About the University Art Collection

From its modest beginnings in the 1960’s, the Wayne State University Art Collection has grown from 127 objects to include nearly 6000 works of art. Former University Curator and Professor Emeritus, Richard Biliatis, founded the collection in the belief that it would "provide a sense of history, as well as a source of education and enrichment for students, faculty, alumni and community." A majority of the collection represents works by Michigan and regional artists from the mid-to-late 20th century, including significant gifts from the James Pearson Duffy collection of over 1500 works, predominately by artists of the ‘Cass Corridor,’ sometimes referred to as Detroit’s first avant garde. Also included in the collection are ethnographic objects from Africa and South America; the Arthur C. Danto Master Print Collection; a large collection of late 20th c. contemporary prints, sculptures and paintings by nationally and internationally known artists from the Eugene Applebaum collection (exhibited at the Applebaum Pharmacy Building); artworks by Wayne State University faculty and alumni; and an important collection of large-scale public sculptures.

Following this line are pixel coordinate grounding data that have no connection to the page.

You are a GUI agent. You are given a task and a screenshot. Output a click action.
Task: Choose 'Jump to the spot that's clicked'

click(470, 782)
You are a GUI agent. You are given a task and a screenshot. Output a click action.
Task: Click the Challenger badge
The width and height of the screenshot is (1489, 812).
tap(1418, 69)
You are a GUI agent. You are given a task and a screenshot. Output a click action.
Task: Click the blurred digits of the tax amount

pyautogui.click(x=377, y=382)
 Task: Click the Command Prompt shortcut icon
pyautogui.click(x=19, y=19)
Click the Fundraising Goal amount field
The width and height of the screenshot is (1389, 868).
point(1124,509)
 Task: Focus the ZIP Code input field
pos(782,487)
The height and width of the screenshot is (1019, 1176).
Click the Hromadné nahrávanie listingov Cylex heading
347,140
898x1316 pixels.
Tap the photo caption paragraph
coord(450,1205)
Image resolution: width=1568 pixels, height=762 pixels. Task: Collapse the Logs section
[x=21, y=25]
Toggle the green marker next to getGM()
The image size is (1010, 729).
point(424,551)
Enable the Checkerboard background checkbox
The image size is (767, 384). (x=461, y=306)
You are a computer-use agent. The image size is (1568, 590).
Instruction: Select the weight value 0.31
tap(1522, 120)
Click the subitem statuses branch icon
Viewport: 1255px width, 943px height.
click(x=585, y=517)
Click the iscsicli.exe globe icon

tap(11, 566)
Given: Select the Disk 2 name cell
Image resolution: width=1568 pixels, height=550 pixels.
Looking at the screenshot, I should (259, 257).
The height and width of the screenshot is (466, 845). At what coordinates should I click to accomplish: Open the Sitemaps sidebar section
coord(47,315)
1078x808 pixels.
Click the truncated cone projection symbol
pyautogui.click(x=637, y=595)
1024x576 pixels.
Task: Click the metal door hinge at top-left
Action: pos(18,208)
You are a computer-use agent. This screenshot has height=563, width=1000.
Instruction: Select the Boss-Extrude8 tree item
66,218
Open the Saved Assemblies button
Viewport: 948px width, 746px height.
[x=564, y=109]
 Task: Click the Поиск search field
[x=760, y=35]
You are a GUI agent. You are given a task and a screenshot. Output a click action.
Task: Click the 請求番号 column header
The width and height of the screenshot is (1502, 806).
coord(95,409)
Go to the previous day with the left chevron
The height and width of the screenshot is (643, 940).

A growing aspect of the collection is work by African-American artists such as Romare Bearden, Sam Gilliam, Tyree Guyton, Jacob Lawrence, Al Loving, Howardena Pindell, Hughie Lee Smith and Larry Walker.

The university’s enduring philosophy is that pieces in the collection appear throughout the campus – in signature buildings, libraries, the medical complex, meeting rooms, the President’s office and residence, and on the university’s malls and lawns. Integrated into public spaces, the collection embraces and enhances the everyday lives of people on campus and in the surrounding communities.